Creating a Classroom in Nature

In the weeks to come, Kimbolton Reserve, once a hidden track is set to be become a well-marked, inviting space all because of the interest and passion of neighbour Graeme Jensen and Kimbolton School teacher, Heidi Morton.

A unique collaboration has formed in Kimbolton.  While the ages and professions of each contributing member is vastly different, the common denominator is their enthusiasm for the Kimbolton Bush Reserve.

The reserve sits on Council land but like many trails around the district, it’s a place loved by many and in turn cared for by many.  The work done is without payment or recognition and yet the small working bees and classroom time in the reserve is evident.

Graeme Jensen is a lifelong neighbouring resident to the reserve.  He is in his 80’s and has done an enormous amount of work trapping pests and trimming the track.  He’s even created a map so that visitors can assess which route to take and what they might see.

Some of the youngest contributors come from Kimbolton School where the senior students, led by their passionate teacher Heidi Morton have created a work program to help enhance the reserve, while at the same time learning about the trees and the wildlife.  Morton has linked the work to the Enviroschools programme with the support of Regional Co-ordinator Sarah Williams and Manawatū Facilitator Rowena Brown.

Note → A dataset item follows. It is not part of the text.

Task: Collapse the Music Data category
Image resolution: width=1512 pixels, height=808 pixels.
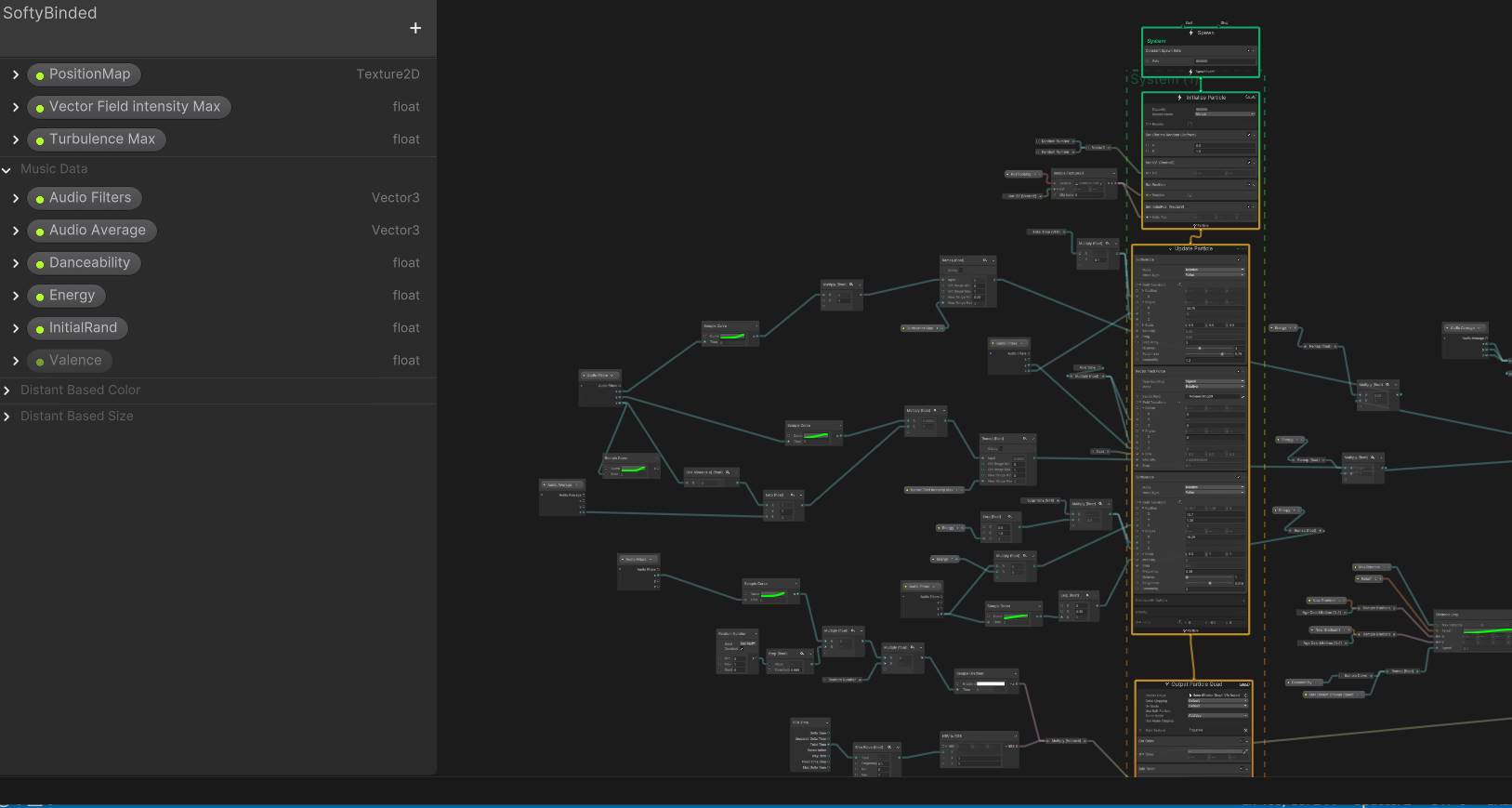Action: 7,169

Enviroschools is an action-based programme that schools can opt into through Horizons Regional Council.  The programme empowers young people to design and lead sustainable projects as part of their learning.  The Kimbolton Reserve is the chosen project for Kimbolton School – and the work they have mapped out to complete is remarkable.

As it’s a council reserve, James Adamson, MDC Community Assets Liaison was quick to add to the work plan.  “Linking connections of people to help educate and encourage custodians of nature is a rewarding part of my role,” Adamson explains.  “The work Heidi Morton has developed for the class benefits not only the students but the community and visitors to the reserve.”

Adamson introduced Aaron Madden, a Biodiversity specialist employed through Green by Nature to the team.  Madden took time to walk the track with the students to talk about trees, weed management and explain why trapping is important.

Adamson, on behalf of the Council, has also commissioned a seat to be installed on the track and a table to be placed just inside the reserve that can be used as a learning area for the class.

As the reserve track fills with excited voices and lots of questions, it’s clear that Morton has found a fit for this group of students through nature’s classroom.

In the weeks to come what was once a hidden track in Kimbolton is set to become a well-marked, inviting space and all because of the interest and passion of a neighbour and a teacher.